LeFaso.net, l'actualité Burkinabé sur le net
Proverbe du Jour : “Soyez un repère de qualité. Certaines personnes ne sont pas habituées à un environnement où on s’attend à l’excellence.” Steve jobs

Jérôme Bougma, ministre du Travail et de la Sécurité sociale : « La protection sociale apporte l’espérance »

Publié le samedi 16 septembre 2006 à 08h36min

PARTAGER :                          

Jérôme Bougma

La rentrée gouvernementale est l’occasion de la revue des nouvelles priorités dans chaque département ministériel. Au ministère du Travail et de la Sécurité sociale, le contexte social actuel n’est pas des plus favorables : dialogue syndicat / gouvernement dans l’impasse, cherté de la vie, fronde sociale.

Malgré tout, son premier responsable demeure optimiste : « j’ai une foi inébranlable aux possibilités des burkinabè ».

Sidwaya (S) : L’on a annoncé la reprise du dialogue Gouvernement/Syndicat. Confirmez-vous cela ?

Dr Jérôme Bougma : C’est exact. Les négociations suspendues en mai dernier vont reprendre. Suite à la médiation du Conseil économique et social (CES), que nous avons du reste saluée, les deux parties ont convenu de renouer le dialogue. Les discussions vont concerner en priorité, les points sur les incidences, les avancements et la structure des prix des hydrocarbures.
La reprise sera en septembre, mais je ne peux pas vous situer précisément sur le jour. Tout dépendra de l’agenda du gouvernement que le Premier ministre détermine. Nous tenons aussi compte de l’avis de nos partenaires.

S. : Pour ce qui est de la médiation du CES, qu’est ce qui a réellement motivé la décision des syndicats pour renouer le dialogue ?

J.B : Je crois que les organisations syndicales ont pris acte de la bonne disponibilité, des bonnes dispositions du gouvernement à régler de façon concrète les questions qui lui ont été soumises. Le Premier ministre a donné son accord pour aborder les points que les syndicats considèrent comme prioritaires. La médiation du CES a contribué à rapprocher les différents points de vue.

S. : Les syndicats estiment parfois que le gouvernement ne fait que des concessions dérisoires. Qu’en dites-vous ?

J.B. : Le gouvernement fait des propositions supportables. Les organisations syndicales , elles-mêmes ont quelquefois demandé à l’Etat, lorsque celui-ci est incapable de satisfaire à une doléance, de dire ce qui lui est possible de réaliser. Le gouvernement fait donc des promesses que le budget de l’Etat peut supporter. Ce sont des propositions qui doivent être respectées sans démagogie.
- - -
→ Exercice A
Indiquez si chacune des affirmations suivantes est conforme à l’entretien avec Jérôme Bougma, en répondant par oui ou par non et en citant mot pour mot le passage décisif : (i) les négociations entre le gouvernement et les syndicats avaient été suspendues en mai ; (ii) le ministre fixe lui-même la date précise de la reprise ; (iii) la médiation a été assurée par le Conseil économique et social.
→ Exercice B
D’après l’entretien, sur quels points les discussions porteront-elles en priorité ?
Le matériel qui suit n’est pas nécessaire.

Relevés de localisation d’éléments d’écran
- - -
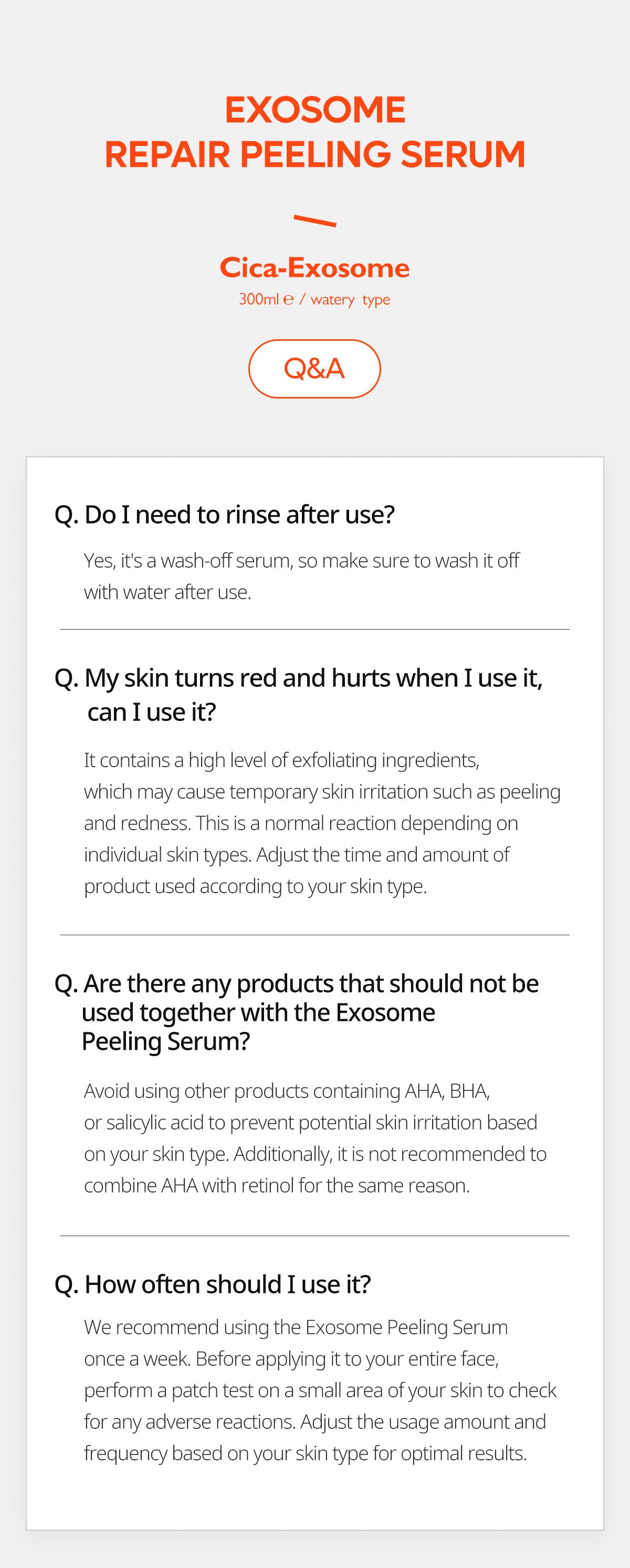This screenshot has height=1568, width=630.
Task: Click the '300ml' volume text
Action: (259, 299)
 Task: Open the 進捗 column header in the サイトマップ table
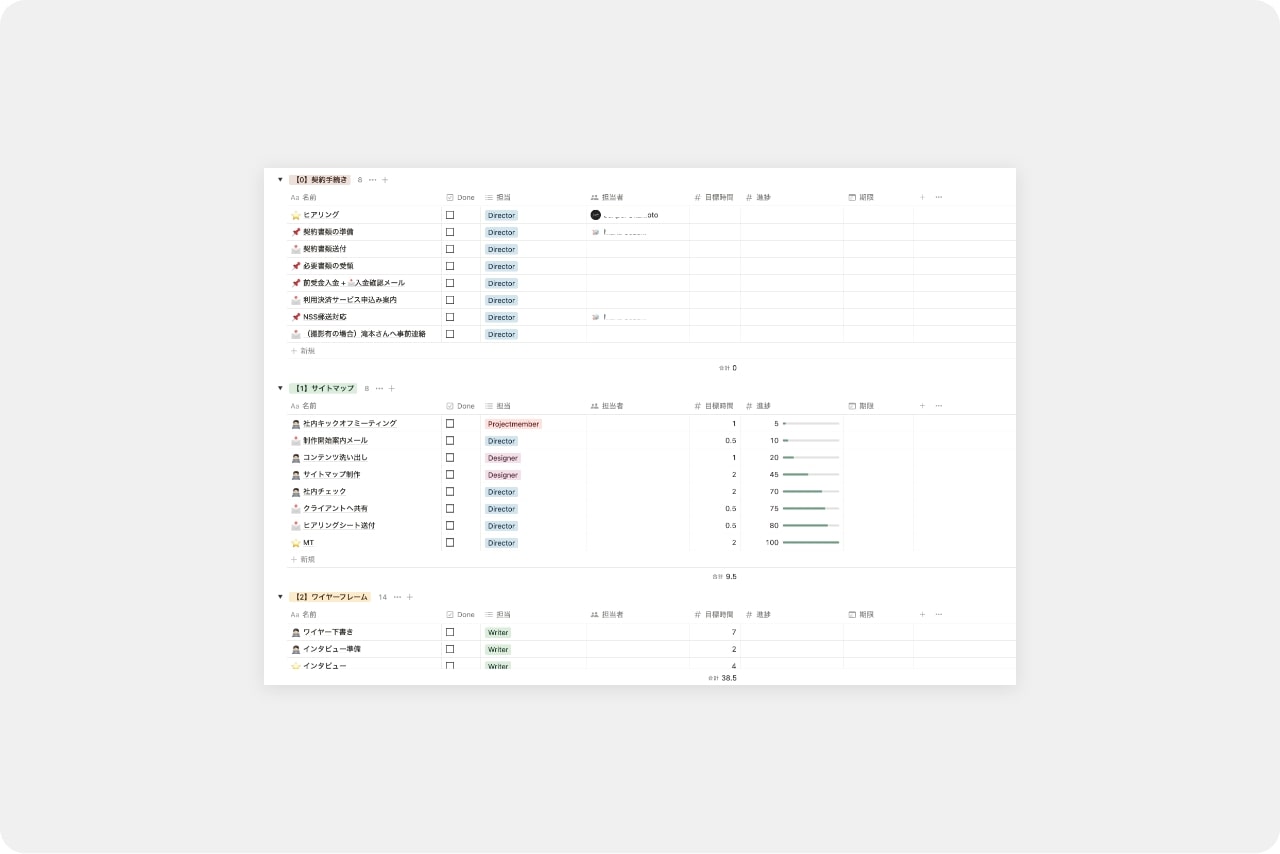point(763,406)
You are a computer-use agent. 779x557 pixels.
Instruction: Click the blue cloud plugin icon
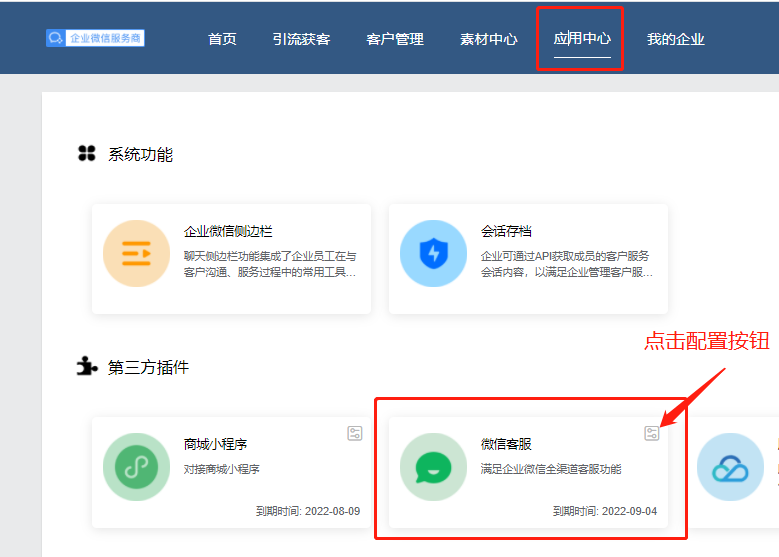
- - -
→ Réponse rédigée A
(i) Oui : « Les négociations suspendues en mai dernier vont reprendre. »
(ii) Non : « Tout dépendra de l’agenda du gouvernement que le Premier ministre détermine. »
(iii) Oui : « Suite à la médiation du Conseil économique et social (CES), que nous avons du reste saluée, les deux parties ont convenu de renouer le dialogue. »

→ Réponse rédigée B
Sur les incidences, les avancements et la structure des prix des hydrocarbures.